With that in mind, I started thinking about what a “style sheet” for Geiger Counter might look like. Robert Ahrens said he wants giant sharks in the playtest I ran on Wednesday night, so I tried to make a giant shark style sheet. I first thought about the kinds of creative elements I needed players to come up with during a game of Geiger Counter.
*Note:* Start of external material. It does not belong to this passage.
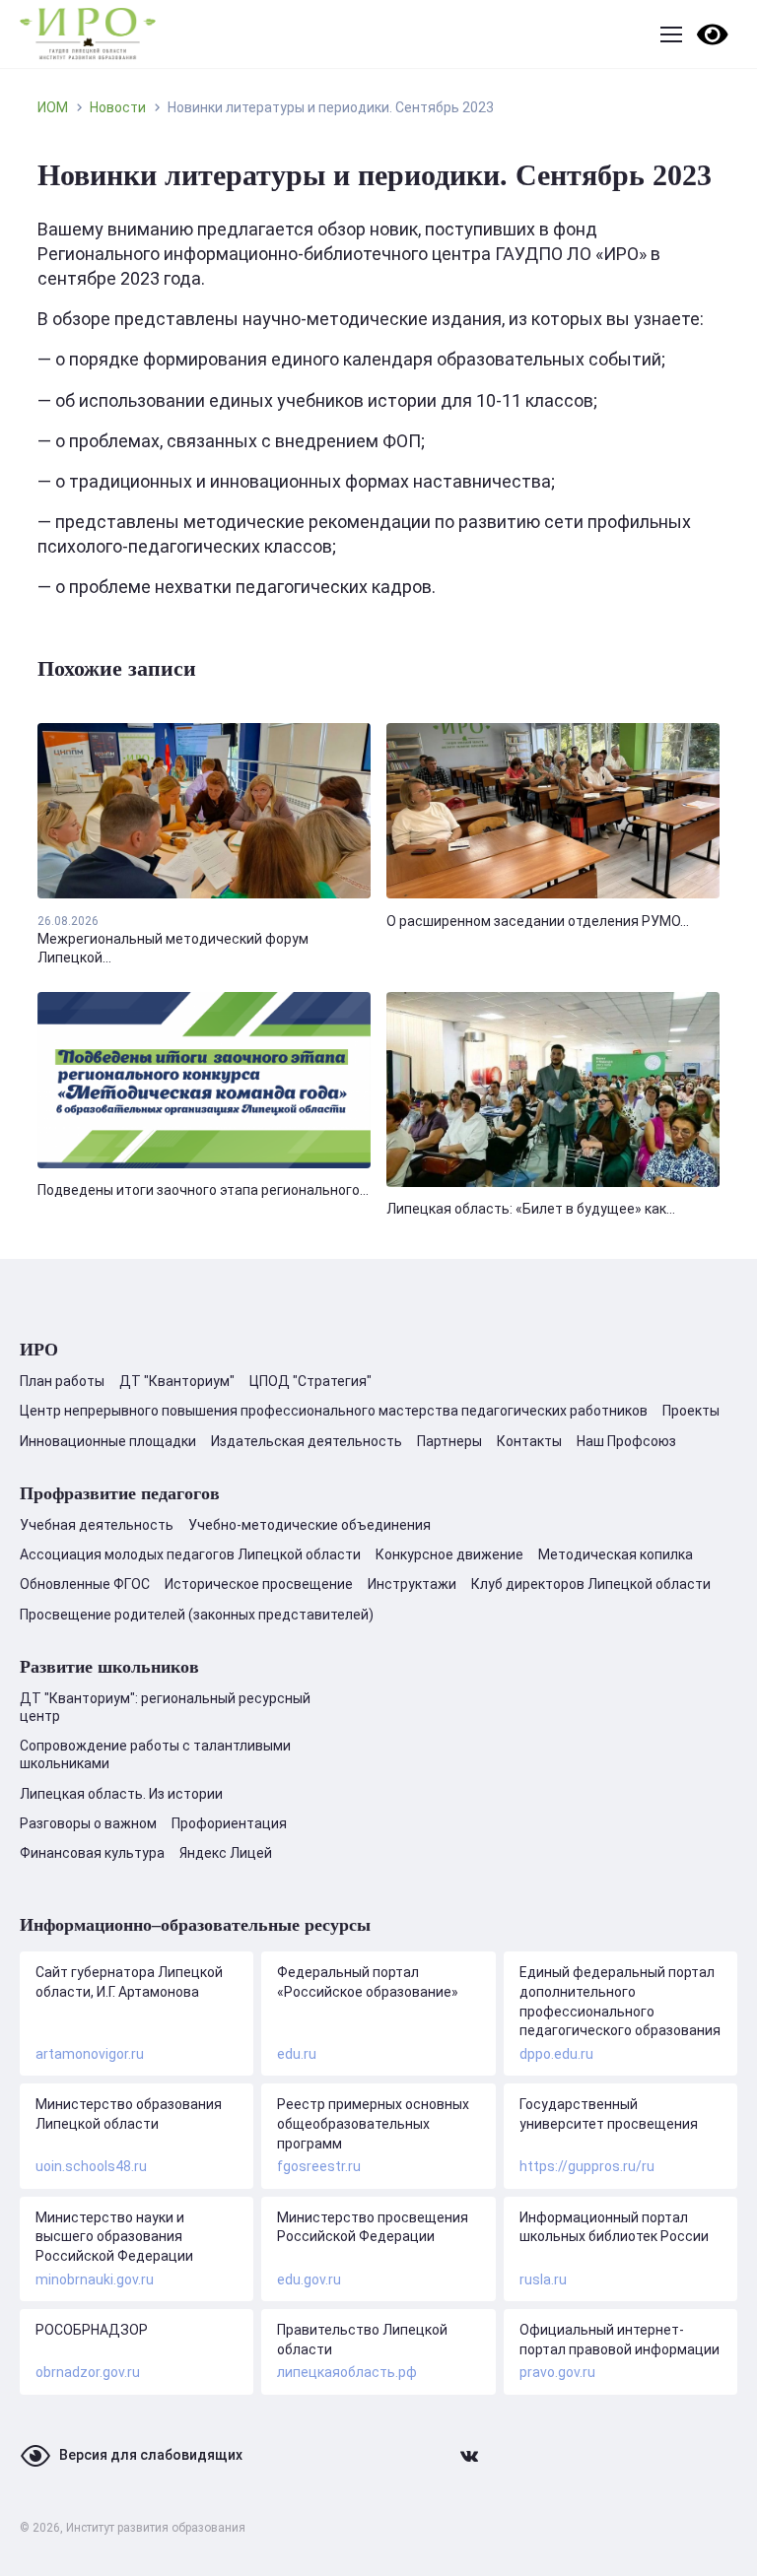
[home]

The ones I came up with were:
- a setting,
- character types,
- character names,
- trait dice (for the characters),
- advantage dice (gained during play),
- menace dice (describing threats to the characters),
- locations,
- epilogues (false endings when the monster seems to be defeated).
So here’s the style sheet I came up with, drawn from Jaws, Jaws 2, Deep Blue Sea, and my own imagination.
FISH STORY
- Settings: small beach town, Caribbean resort, remote fishing village, aquarium, SeaWorld, marine research facility, desalination plant, navy seal training base, illegal fishing boat (whaling ship, poachers), arctic research icebreaker, coast guard rescue ship, merchant marine vessel, modern pirate / smuggling vessel, military submarine, multi-million dollar underwater resort.
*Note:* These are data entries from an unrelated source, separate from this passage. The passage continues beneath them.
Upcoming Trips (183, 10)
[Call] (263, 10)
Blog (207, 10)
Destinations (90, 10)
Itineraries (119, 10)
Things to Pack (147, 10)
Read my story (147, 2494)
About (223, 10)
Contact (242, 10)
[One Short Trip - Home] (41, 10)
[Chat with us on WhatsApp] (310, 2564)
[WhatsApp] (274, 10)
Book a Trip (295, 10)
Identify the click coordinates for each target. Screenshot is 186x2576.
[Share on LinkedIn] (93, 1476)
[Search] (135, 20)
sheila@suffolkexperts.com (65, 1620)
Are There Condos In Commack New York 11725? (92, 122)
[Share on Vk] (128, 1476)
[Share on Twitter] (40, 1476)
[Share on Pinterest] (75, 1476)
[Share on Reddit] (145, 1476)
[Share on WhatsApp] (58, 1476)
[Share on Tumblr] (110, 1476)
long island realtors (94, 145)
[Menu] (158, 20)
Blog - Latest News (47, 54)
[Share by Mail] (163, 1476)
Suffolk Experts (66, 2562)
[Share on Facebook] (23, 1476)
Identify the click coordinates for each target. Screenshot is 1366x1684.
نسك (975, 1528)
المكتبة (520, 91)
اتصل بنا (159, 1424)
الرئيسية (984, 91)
- Character Types: local law enforcement officer, medical examiner, local politician, young innocent, professional shark hunter, marine biologist, dolphin / orca trainer, novice fisherman, professional fisherman, local hooligan, coast guard officer, scuba diver, wealthy yacht owner, water skier, real estate developer, scientist / researcher, shark wrangler, venture capitalist, corporate lawyer / inspector, former navy seal, ship captain, blue-collar sailor, concerned hotel employee, concerned mother, teenage son/daughter of any of the above.
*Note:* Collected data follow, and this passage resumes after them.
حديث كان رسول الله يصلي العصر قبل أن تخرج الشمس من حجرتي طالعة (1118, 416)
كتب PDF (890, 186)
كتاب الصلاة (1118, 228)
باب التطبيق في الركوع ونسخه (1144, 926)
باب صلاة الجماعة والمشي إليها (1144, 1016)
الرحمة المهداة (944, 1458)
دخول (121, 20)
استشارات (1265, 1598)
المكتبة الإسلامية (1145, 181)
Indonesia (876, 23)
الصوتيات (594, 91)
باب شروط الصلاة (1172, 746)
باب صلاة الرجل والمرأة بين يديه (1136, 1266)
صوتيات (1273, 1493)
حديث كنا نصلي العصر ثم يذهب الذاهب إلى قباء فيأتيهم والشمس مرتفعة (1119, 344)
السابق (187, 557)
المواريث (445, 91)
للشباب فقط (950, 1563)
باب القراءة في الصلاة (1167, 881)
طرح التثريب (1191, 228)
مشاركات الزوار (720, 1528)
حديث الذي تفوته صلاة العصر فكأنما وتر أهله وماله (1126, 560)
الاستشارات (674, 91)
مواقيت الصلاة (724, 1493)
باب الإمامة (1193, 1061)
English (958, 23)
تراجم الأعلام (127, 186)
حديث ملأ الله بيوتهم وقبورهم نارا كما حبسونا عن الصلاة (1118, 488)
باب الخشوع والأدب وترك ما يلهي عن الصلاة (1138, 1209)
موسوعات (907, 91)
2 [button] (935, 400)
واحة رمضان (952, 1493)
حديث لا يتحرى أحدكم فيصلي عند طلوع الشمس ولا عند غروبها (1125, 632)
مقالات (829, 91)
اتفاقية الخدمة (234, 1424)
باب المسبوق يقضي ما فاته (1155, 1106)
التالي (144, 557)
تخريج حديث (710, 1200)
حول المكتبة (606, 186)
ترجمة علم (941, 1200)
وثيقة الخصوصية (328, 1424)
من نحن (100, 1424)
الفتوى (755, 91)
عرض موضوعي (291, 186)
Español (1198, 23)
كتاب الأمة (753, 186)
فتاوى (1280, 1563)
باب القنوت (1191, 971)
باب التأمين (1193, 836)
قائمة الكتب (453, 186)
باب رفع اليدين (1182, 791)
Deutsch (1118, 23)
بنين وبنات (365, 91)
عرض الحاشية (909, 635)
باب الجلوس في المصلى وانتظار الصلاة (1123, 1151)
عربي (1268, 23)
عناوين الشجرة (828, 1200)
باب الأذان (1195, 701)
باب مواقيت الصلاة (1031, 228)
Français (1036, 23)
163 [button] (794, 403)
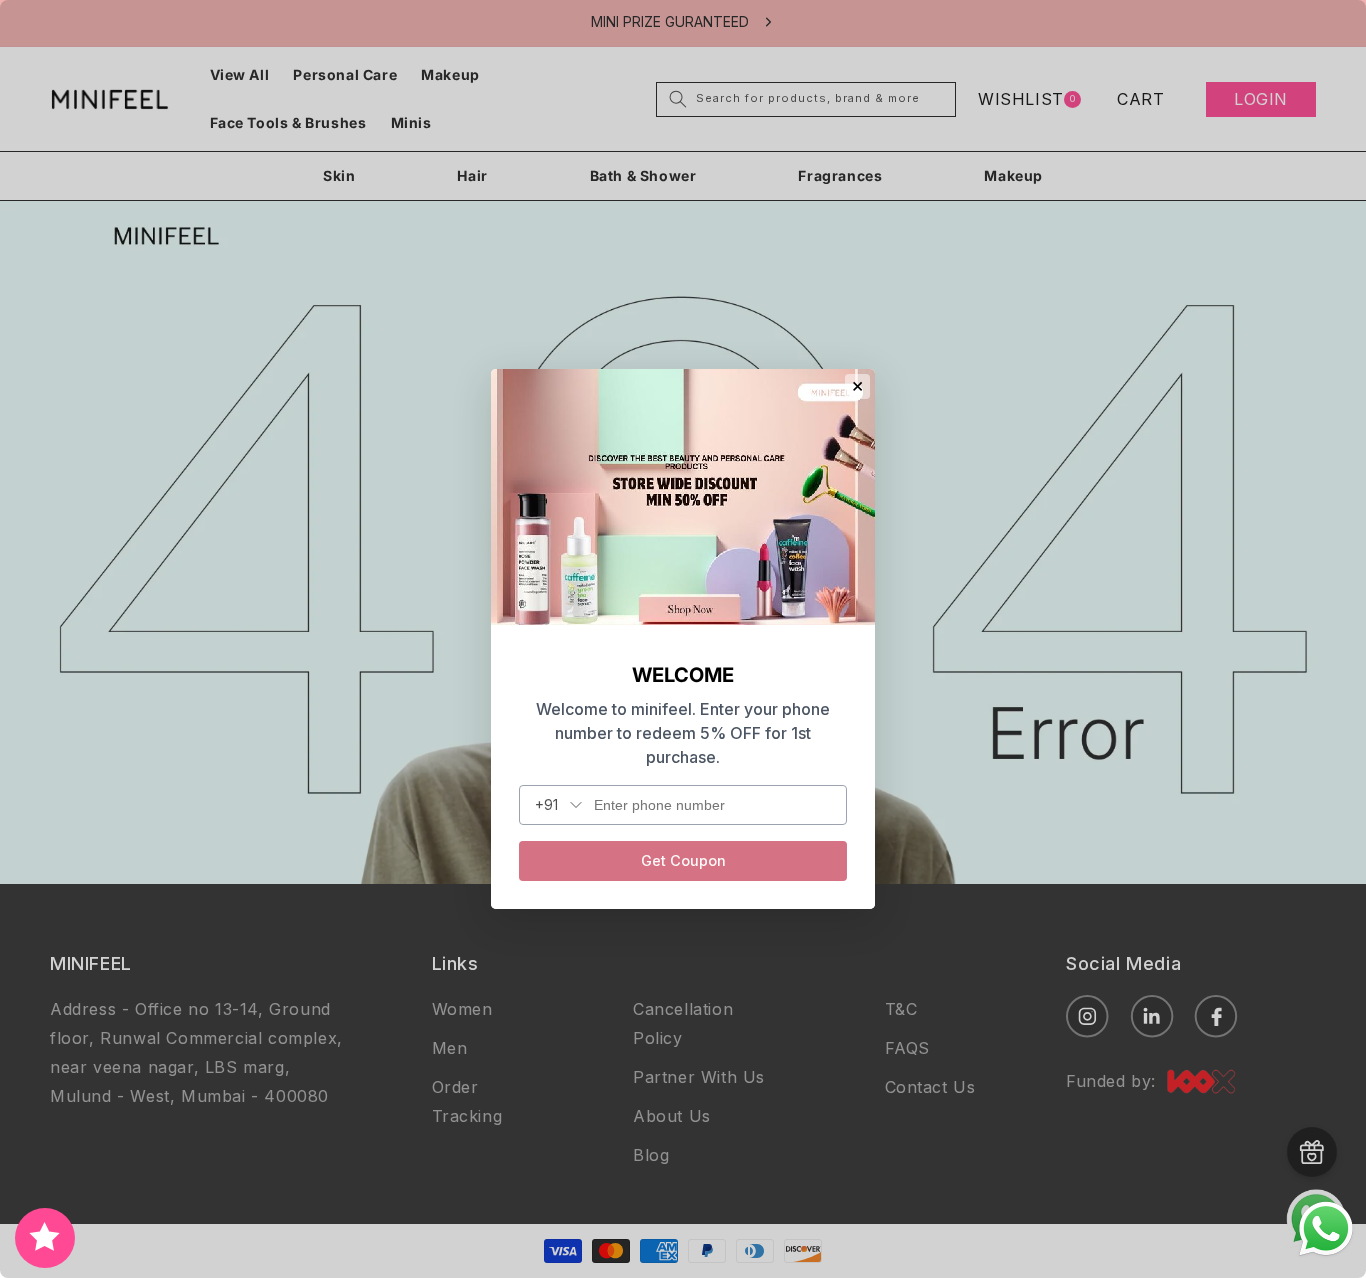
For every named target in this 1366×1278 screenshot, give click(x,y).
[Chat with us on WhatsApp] (1326, 1253)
- Character Names: I’m gonna leave this to the Names Book.
- Trait/Advantage Dice: Trait and advantage dice come in several general varieties…
- Personal Attributes: excellent swimmer, shark attack surviver, etc.
- Valuable Knowledge: shark specialist, chief geneticist on giant shark project, I know these waters, etc.
- Tools: chum, fishing pole, harpoon, flotation barrel, shark-proof cage, hypodermic spear, pressurized air tank, rifle, gasoline tank, radio, etc.
- Relationships: to any other characters.
- Secondary Characters: sailors, policemen, junior researchers, etc. that the player controls.
- Dark Secrets: head of the giant shark project, self-destructive Captain Ahab obsession, will doom you all to ensure my own survival, etc.
- Menace Dice: three tons, teeth the size of your hand, hyper-intelligent, plays with its food, high risk of drowning, there’s a squall blowing, the engine’s dead, we’re sinking.
- Locations: the beach, the docks, the open ocean, the listing boat with no one left alive, the shark tank, the cafe, the island, the record room, the fishing boat, the ice shelf, the hotel lobby, the pier, the lifeguard station, the coast guard ship, the rescue helicopter, your cabin, the main deck, the pilothouse, the foremast, the starboard side, underwater, the shark-proof cage.
- Epilogues: I left this part blank, because I was running out of time, figuring most of these would be based on the events of play.